Once more I was back in Sorata. One of the men, our only mechanic, an Englishman, was quarantined in a little house on the outskirts, down with the smallpox. We had shared the room in the Sorata posada together before I started across the high plain, and he had become sick twenty-four hours after I left. The intendente of Sorata was irritated at him, he was some trouble with his smallpox. They had locked an old Indian woman in the house on the outskirts to which he had been removed and kept a guard at the door so she could not escape. She was cook and nurse.

The queer official government doctor who ran a queer medicine shop and barely kept alive under the government subsidy, shuffled up to the house each day and called inquiries through the window that were answered by the sick man. Fortunately he was not very ill, and he pulled through. While the peeling or shedding process was on we would go up and sit across the alley from his window and smoke some pipes with the patient.

At night he used to be annoyed while he was helpless, by the Aymarás, who would hold little dances and celebrations under his windows, tooting the doleful flutes and beating the drums. While he was sickest he was helpless; one of his first messages was to the intendente to chase off the Indians. It had the usual result—nothing. His first convalescent act was to crawl over to the window one night with his gun and open fire. Two muffled echoes from the night proved that he had punctured two drums and he was left in peace. True, the Aymarás complained but the intendente came back with the information that a crazy smallpox patient was a free agent and they had better keep away. Thereafter no more drums or flutes broke the night’s peace.

CHAPTER XXI
THE MUSIC OF THE AYMARÁS

This Indian music is interesting and I was fortunate in being able to have some preserved in musical form for repetition. In the remains of the vast Indian nation shattered by Pizarro, the Empire of the Incas, every man and boy, almost from the age when he can walk, is an adept on their simple reed flutes and Pandean pipes; the drum he merely thumps. They are a musical race; there are songs and airs for each season, for the planting, for the harvest, for the valorous deeds of the vanished caciques, for their gods of old to whom a new significance has been given by a pious Church, and the long-drawn chants by means of which, at their yearly gatherings, they pass down the history of their race. As there is no written language, there is no written music; it is handed down from generation to generation by the ear alone.
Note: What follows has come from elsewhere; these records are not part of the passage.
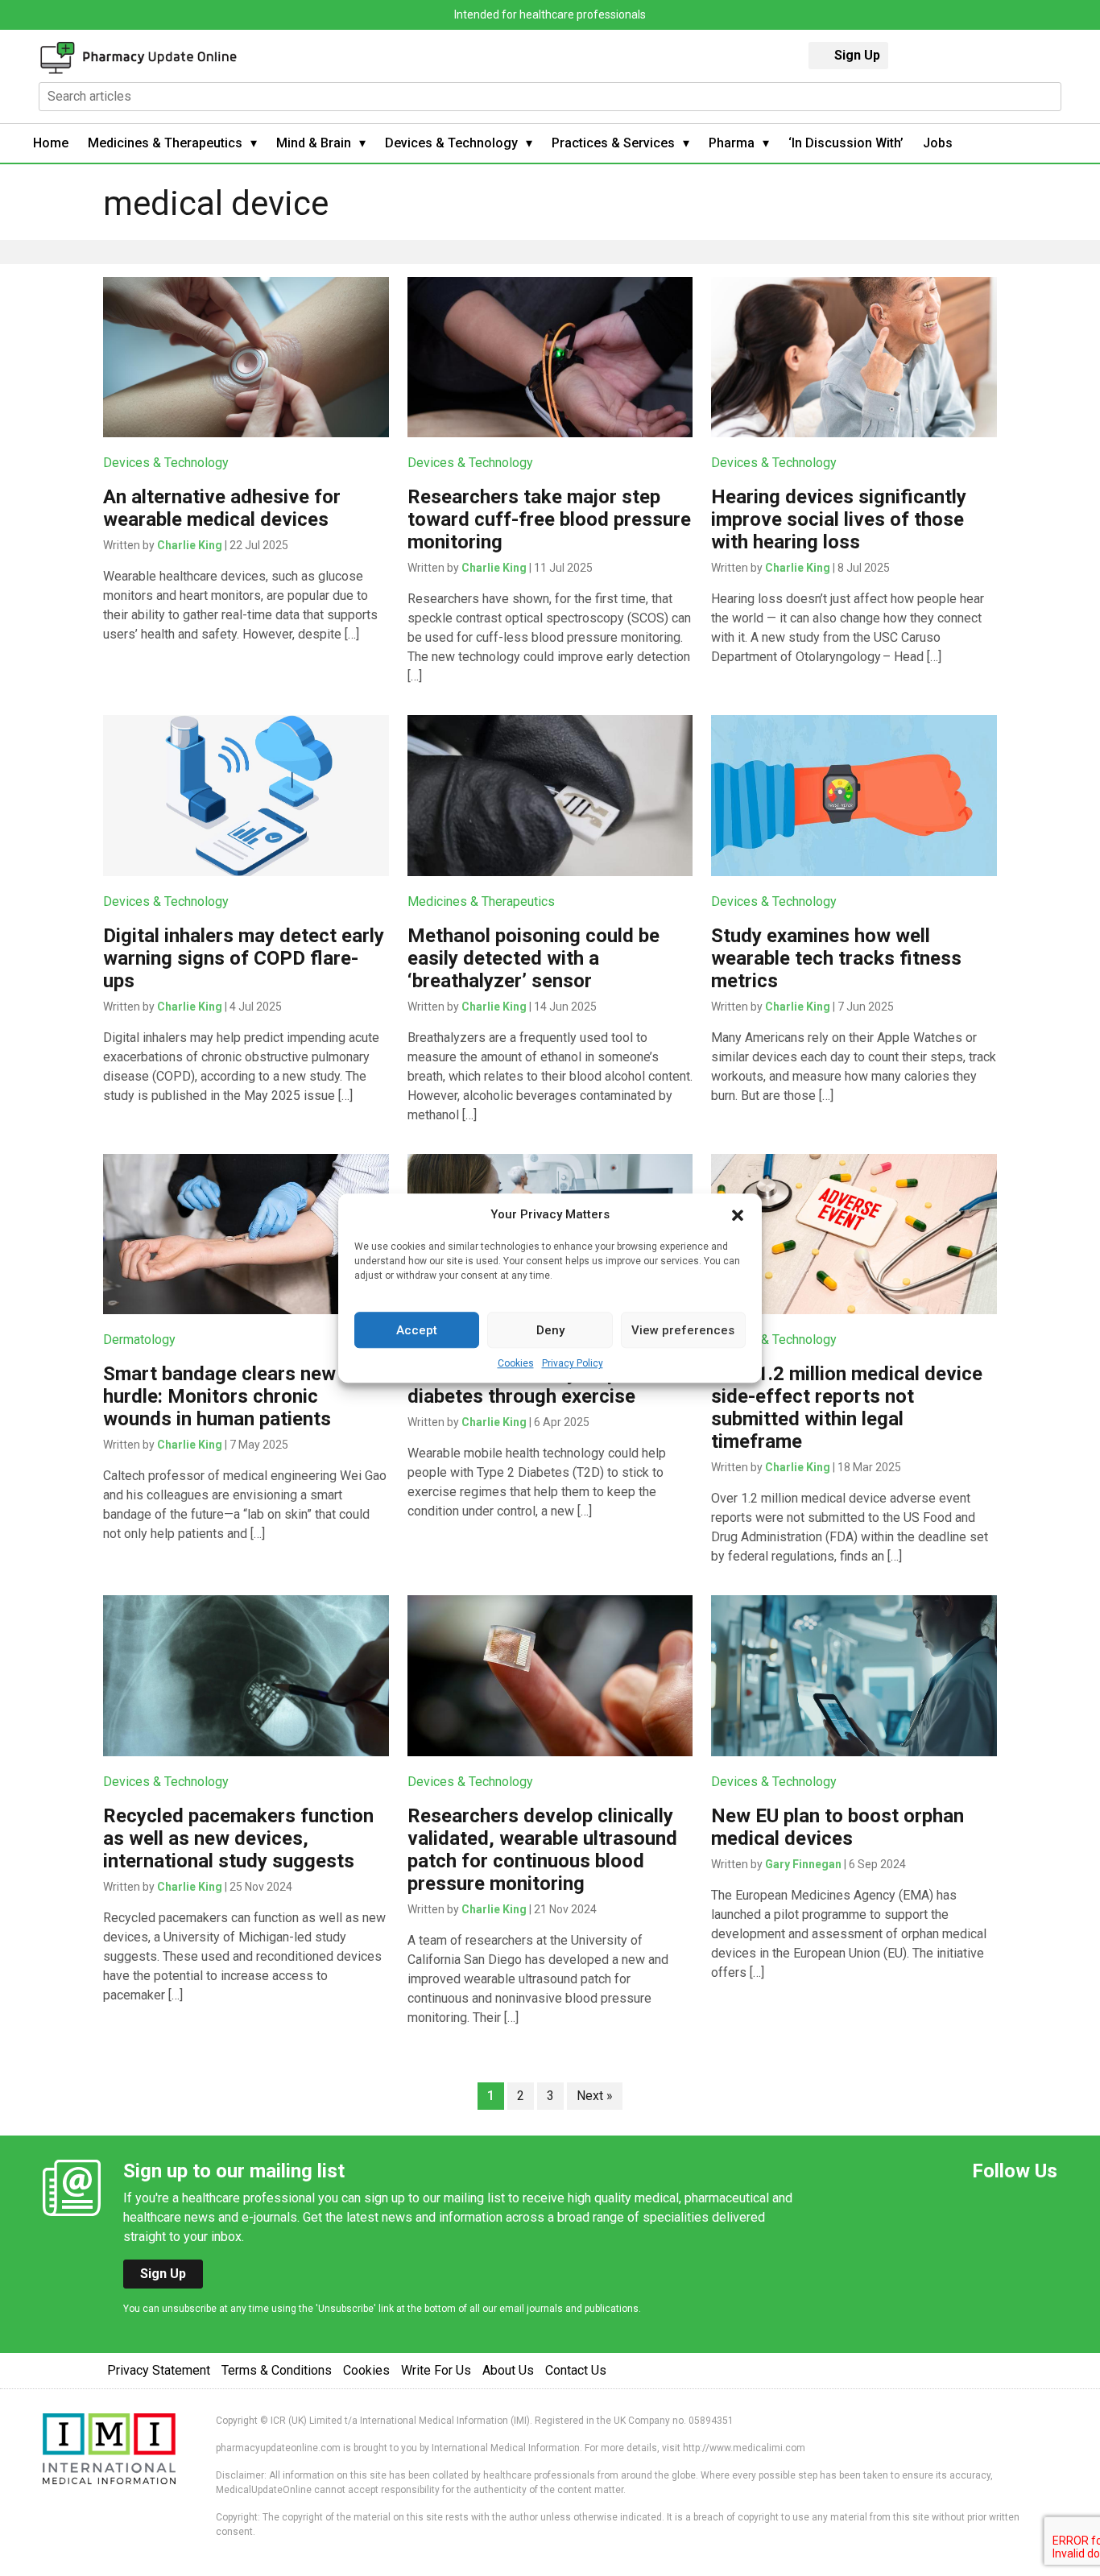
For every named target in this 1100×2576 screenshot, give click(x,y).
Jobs (938, 143)
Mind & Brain (313, 143)
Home (50, 143)
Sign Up (857, 55)
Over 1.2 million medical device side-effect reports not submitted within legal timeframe (846, 1407)
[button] (738, 1214)
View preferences (682, 1330)
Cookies (516, 1363)
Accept (416, 1330)
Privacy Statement (158, 2370)
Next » (595, 2095)
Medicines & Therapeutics (165, 143)
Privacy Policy (572, 1363)
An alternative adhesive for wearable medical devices (222, 508)
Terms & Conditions (276, 2370)
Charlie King (189, 545)
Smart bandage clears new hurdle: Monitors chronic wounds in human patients (219, 1396)
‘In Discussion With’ (846, 143)
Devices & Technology (451, 143)
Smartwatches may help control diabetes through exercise (546, 1385)
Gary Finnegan (803, 1864)
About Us (508, 2370)
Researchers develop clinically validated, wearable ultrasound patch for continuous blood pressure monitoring (542, 1850)
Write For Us (436, 2370)
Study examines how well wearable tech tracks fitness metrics (836, 958)
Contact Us (575, 2370)
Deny (550, 1330)
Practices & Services (613, 143)
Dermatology (139, 1339)
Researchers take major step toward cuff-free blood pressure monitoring (549, 519)
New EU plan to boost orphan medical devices (837, 1827)
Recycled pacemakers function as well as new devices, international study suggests (238, 1838)
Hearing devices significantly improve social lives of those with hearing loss (838, 519)
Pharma (732, 143)
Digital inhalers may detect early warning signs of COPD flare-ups (243, 958)
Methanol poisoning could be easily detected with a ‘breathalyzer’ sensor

Their national instruments are but three in number: the flute—a reed about eighteen inches in length, with six holes, and a square slit at the end for a mouthpiece, played after the manner of a clarionet; the Pandean pipes—a series of seven reed tubes that, in the large ones, are four feet in length, and in the smaller ones scarcely as many inches; and the drum. The last is the universal instrument of all peoples; there are few races so low in the scale of human society as not to possess it. The Pandean pipes are in a double row, and at the time of preparation for the Indiads, or the intertribal wars, the outer series is filled with cañassa, the native liquor, and the player receives the benefit of the intoxicating fumes without the delay incidental to drinking from the bottle. Only the men play, the women and girls never; their part is in the chanting and in the hand-clapping that measures the weird rhythm, although before marriage the girls are allowed to join in the dances and the drinking that goes with them.

In the cities and villages there are the constant beating of the drums and sound of the flutes. Every community or group has its special festival days. Now it is a wedding or a christening with the hosts of “compadres”—godfathers—or the Church day of some obscure saint celebrated by the mission padre, then a village fiesta or house-raising, and from day to day the sounds of barbaric strains stretch in an endless chain throughout the year. In riding over the high plains in the Indian country one is seldom beyond the sound of the thin flutes. Every llama and sheep herder passes the monotonous hours with his playing. In the still air it carries for miles and softens in the long distances with a weird pleasing effect. The strain is short, but one bar, and for hours it is repeated with unvarying exactness.

Even in the bitter cold and snow of the trails of the high passes the presence of the Indians is announced long before their appearance by the echoing flutes. They plod along in single file, muffled in their ponchos, driving the llamas or burros before them; one of them supplies the music, but as the air is thin in these high altitudes and breath is precious, they relieve each other at frequent intervals. There is no marked cadence to the music; it is a weary minor air unlike the sturdy measures we associate with marching music, but it undoubtedly stimulates its audience in some mysterious way with an inspiring effect.